A Hollywood director has been sent to prison for one of the more extravagant frauds the streaming era has produced: taking millions from Netflix to finish a show, and spending it instead on a fleet of Rolls-Royces and a pair of mattresses that cost more than most homes.
The sentence
Carl Erik Rinsch, known for directing the 2013 film "47 Ronin," was sentenced to 30 months in federal prison by Judge Jed Rakoff in Manhattan on Monday, CBS News reported. The term was half the five years prosecutors had sought. Rinsch was also ordered to repay about $11 million to Netflix and to serve a period of supervised release, and is due to report to prison on September 1.
How it unfolded
Netflix had backed Rinsch's ambitious sci-fi series, titled "White Horse" and later "Conquest," committing tens of millions of dollars after outbidding rival studios, Fortune reported. After paying roughly $44 million in 2018 and 2019, the company advanced a further $11 million in 2020 when Rinsch said he needed it to complete production.

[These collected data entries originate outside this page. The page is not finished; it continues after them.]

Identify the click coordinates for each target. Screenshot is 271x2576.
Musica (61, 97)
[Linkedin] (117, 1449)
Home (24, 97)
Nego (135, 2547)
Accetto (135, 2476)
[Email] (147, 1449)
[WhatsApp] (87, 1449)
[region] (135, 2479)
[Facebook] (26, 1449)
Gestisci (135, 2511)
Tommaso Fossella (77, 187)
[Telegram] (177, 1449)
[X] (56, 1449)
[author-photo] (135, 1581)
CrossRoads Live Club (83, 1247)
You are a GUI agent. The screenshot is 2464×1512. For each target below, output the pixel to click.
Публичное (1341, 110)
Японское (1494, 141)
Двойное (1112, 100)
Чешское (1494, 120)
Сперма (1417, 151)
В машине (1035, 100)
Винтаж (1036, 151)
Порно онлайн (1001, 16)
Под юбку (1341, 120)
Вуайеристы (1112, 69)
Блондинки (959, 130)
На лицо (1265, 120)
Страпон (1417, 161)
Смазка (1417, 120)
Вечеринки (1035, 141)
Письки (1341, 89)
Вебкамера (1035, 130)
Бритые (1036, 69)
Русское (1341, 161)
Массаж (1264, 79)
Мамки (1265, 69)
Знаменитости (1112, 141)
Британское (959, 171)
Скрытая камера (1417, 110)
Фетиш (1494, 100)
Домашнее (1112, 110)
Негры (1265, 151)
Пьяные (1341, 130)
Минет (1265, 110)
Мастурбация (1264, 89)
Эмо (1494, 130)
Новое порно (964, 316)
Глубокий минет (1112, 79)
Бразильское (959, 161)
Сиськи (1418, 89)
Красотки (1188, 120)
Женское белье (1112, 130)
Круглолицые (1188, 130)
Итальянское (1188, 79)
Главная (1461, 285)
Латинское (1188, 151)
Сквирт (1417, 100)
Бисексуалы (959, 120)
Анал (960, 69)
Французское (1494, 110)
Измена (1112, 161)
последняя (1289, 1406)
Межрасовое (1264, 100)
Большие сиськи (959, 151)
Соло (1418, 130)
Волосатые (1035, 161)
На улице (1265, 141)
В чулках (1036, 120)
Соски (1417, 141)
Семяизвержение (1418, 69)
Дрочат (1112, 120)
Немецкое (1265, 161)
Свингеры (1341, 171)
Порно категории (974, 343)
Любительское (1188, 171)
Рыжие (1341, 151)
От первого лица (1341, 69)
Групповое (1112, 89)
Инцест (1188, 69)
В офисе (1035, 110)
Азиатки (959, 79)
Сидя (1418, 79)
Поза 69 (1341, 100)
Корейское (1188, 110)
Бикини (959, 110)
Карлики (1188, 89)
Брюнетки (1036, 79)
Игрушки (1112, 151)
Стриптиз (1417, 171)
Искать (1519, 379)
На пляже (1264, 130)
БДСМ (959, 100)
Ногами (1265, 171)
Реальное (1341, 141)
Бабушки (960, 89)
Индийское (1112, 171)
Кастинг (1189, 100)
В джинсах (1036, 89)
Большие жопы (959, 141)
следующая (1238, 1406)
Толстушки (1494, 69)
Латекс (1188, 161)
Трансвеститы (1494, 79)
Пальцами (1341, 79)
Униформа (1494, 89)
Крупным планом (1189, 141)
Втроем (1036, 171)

He never did. Instead, prosecutors showed, Rinsch moved the money into a personal brokerage account and lost more than half of it on speculative options and cryptocurrency bets within months. What remained funded a startling spending spree: five Rolls-Royces and a Ferrari, hundreds of thousands of dollars in watches, clothing and luxury bedding, and two handcrafted Swedish mattresses that together cost more than $650,000.
Convicted, then leniency
A Manhattan jury convicted Rinsch of wire fraud and money laundering in December, Variety reported. He did not seriously dispute the underlying facts; his lawyers argued that an untreated mental-health condition had impaired his judgment during the production, and that he had since sought treatment. The actor Keanu Reeves, a former collaborator, wrote to the court describing earlier, rejected attempts to help him. "I made a mistake," Rinsch told the judge before sentencing.
A cautionary tale
The case is also a postscript to streaming's age of excess. In a period when platforms poured enormous sums into a race for content and subscribers, oversight did not always keep pace — and, before his fraud unraveled, Rinsch had even sued Netflix for more than $14 million he claimed he was owed, losing in arbitration. For an industry that has since pivoted from volume to discipline, the spectacle of $11 million vanishing into crypto trades and a Ferrari is an awkward reminder of how loosely some of that money was watched.